The Guest at Our Tables

"Hope is always a guest at our table."

That line is from Redwood and Wildfire, Andrea Hairston's fantasy novel set in Georgia and in Chicago in the early twentieth century. It was not my typical read; Sam is the one who put the book in my hands and suggested I would enjoy it. (I did, which is why I love it when my children (you too, Alise) give me book titles, as their interests range wider than what I typically read.)  In the book, those words were in the mouth of Clarissa, an African American woman living in Chicago in the early 1900s, speaking of the long road for racial equality. She says them quietly to Redwood, her sister-in-law, who is discouraged by the never ending racial violence that has followed her from backwoods Georgia to Chicago. When Redwood says she has no hope of anything ever improving, Clarissa chides her gently, saying "hope is always a guest at our table."

Hope is always a guest at our table.

I love that line. I love it so much I wrote it out and put it up on our refrigerator. I love to think of Hope, who I picture as a calm, graceful woman, joining us at supper every night.

I think Hope has been gracing a lot of tables lately.

As Amy heads into her fourth week here, she is calmer and less volatile. By her own admission, she is eating and sleeping better. She is starting to look at the bookshelf and pull interesting titles off to look through, perhaps to read. Bit by bit, she is settling in, interacting more, coming and going with the calm assurance that when she returns, she is still welcome and there is a stable roof over her head.

Hope is always a guest at our table.

Next door, Pete and Nancy, retired and just turning 80, have taken in their two teenage grandchildren who were suddenly in desperate need of a stable home.
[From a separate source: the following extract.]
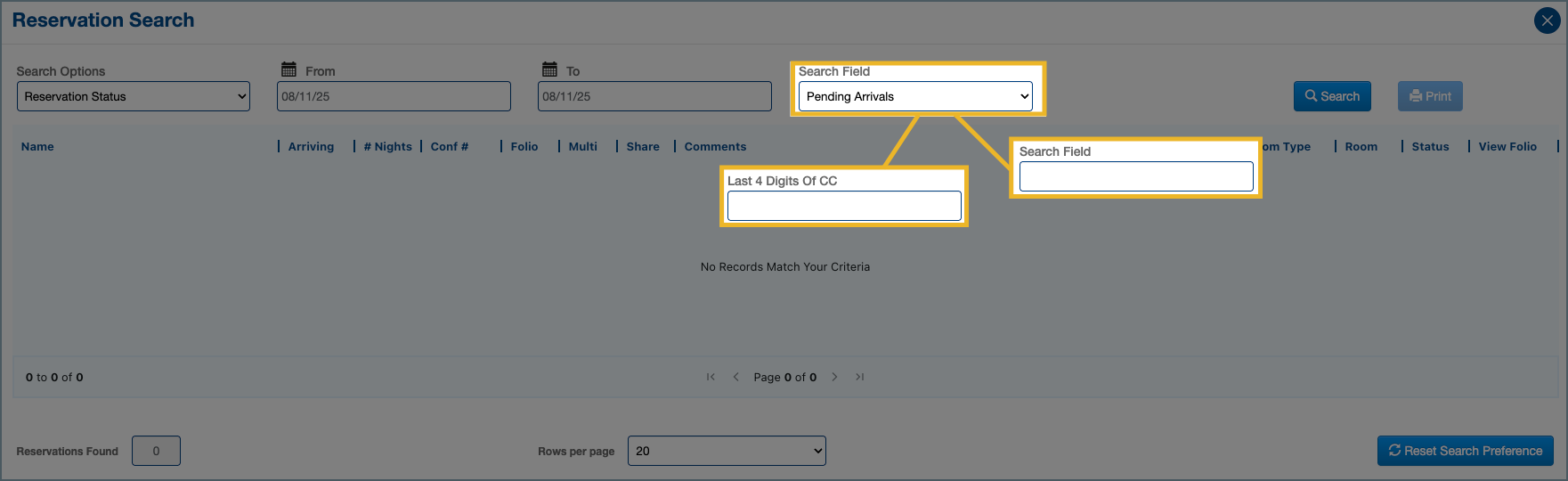Jump to the last results page
The width and height of the screenshot is (1568, 481).
click(859, 377)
Pete and I talked yesterday and he expressed the hope that he and Nancy would stay healthy until both children graduated from high school. Chuckling, he talked about the changes in their household: the new schedules, the increased grocery bill, the homework spread across the dining room table. Bit by bit, their grandchildren have started to adjust: settling in, getting involved in school, coming and going with the calm assurance that when they return, they are still welcome and there is a stable roof over their heads. 
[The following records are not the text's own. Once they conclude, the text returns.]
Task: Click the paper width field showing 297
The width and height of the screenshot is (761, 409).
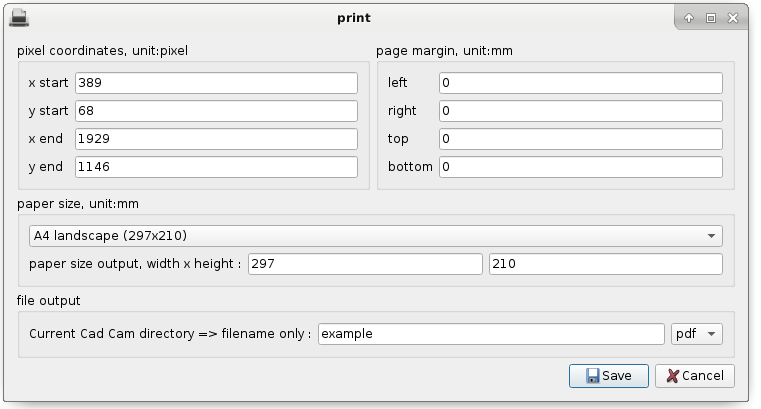Action: 365,264
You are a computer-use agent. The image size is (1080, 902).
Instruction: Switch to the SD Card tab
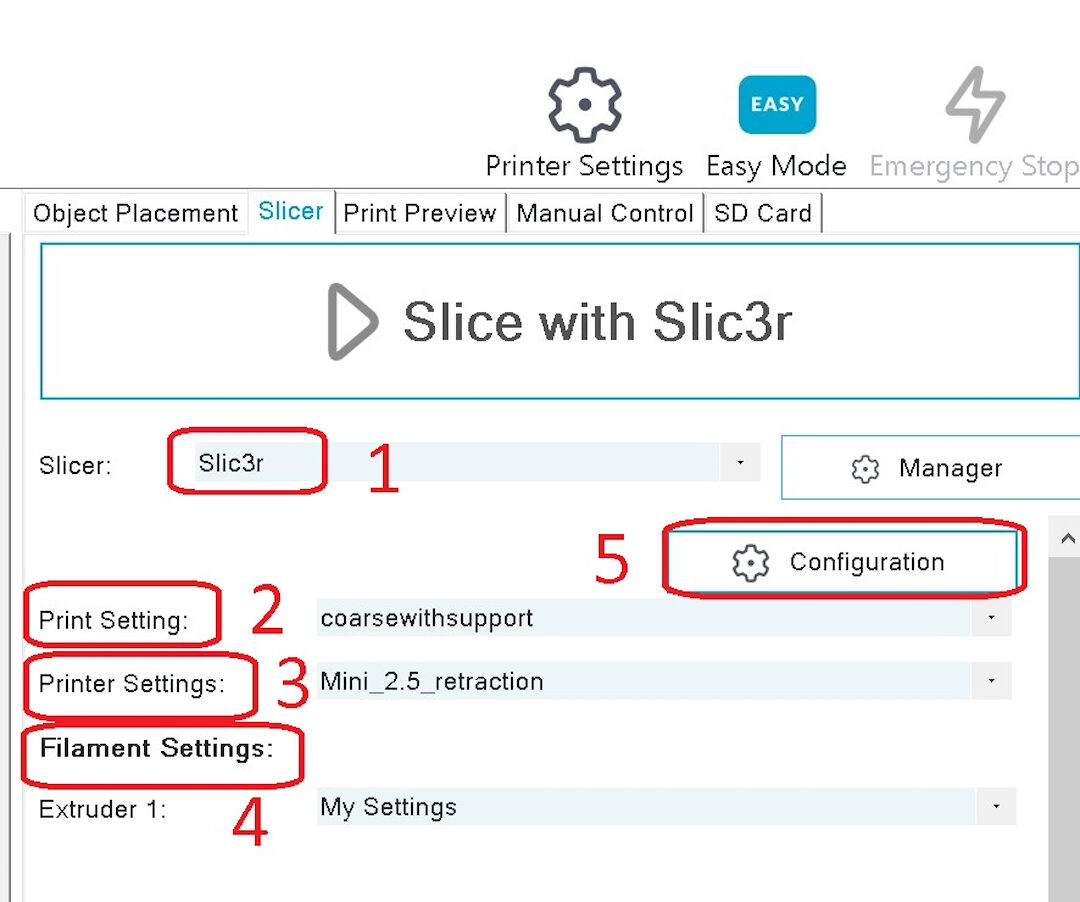click(x=763, y=213)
I bet Hope is always a guest at their table, too.

When the grandkids arrived, there were not enough bikes to go around. I offered Sam's old bike, which he has long outgrown, to the grandson, who has not yet hit his growth spurt and is at that in-between middle school size that some boys linger in for a long time. It fit him well. He sent me a thank you note: Thank you for the bike, I love it and always love riding it, I will always take care of it.

"I will always take care of it." I think Hope goes along for the ride when Pete and Nancy's grandson takes off to explore his new neighborhood.

The weather is changing, reminding us that autumn is almost upon us. I did a lot of household work this weekend, canning and freezing food for the winter yet to come. I baked a pie last night with apples from our local Farmers Market. The apples were described only as "the best bakers," so I am looking forward to the results since I didn't recognize the apple. The kitchen filled with the scent of apples and cinnamon; the sweet smells wrapped around us each time we walked into the house from the outside. 

                            Eat honey, dear child - it's good for you -
                            and delicacies that melt in your mouth.
                            Likewise knowledge,
                            and wisdom for your soul -
                            Get that and your future's secured,
                            your hope is on solid rock.
                                                                Proverbs 24: 13-14 (The Message)

Both Amy and the children next door are gaining the knowledge - the security - that their homes are now stable. When you take that worry off of the table, then it is easier to think beyond the immediacy of "where am I sleeping (or eating, or doing homework) tonight?" Perhaps they can now start to plan for a better future. Perhaps now their hopes are on solid rock. 

We will cut the pie tonight. It is a delicacy that will melt in our mouths. Hope will be right there with us when we take that first bite.

Hope is always a guest at our table.


Marcia said...

This is beautiful, April. Your posts often seem to be small gifts to your readers. Thank you for sharing your life; I look forward to each posting and check daily to see if you have written again.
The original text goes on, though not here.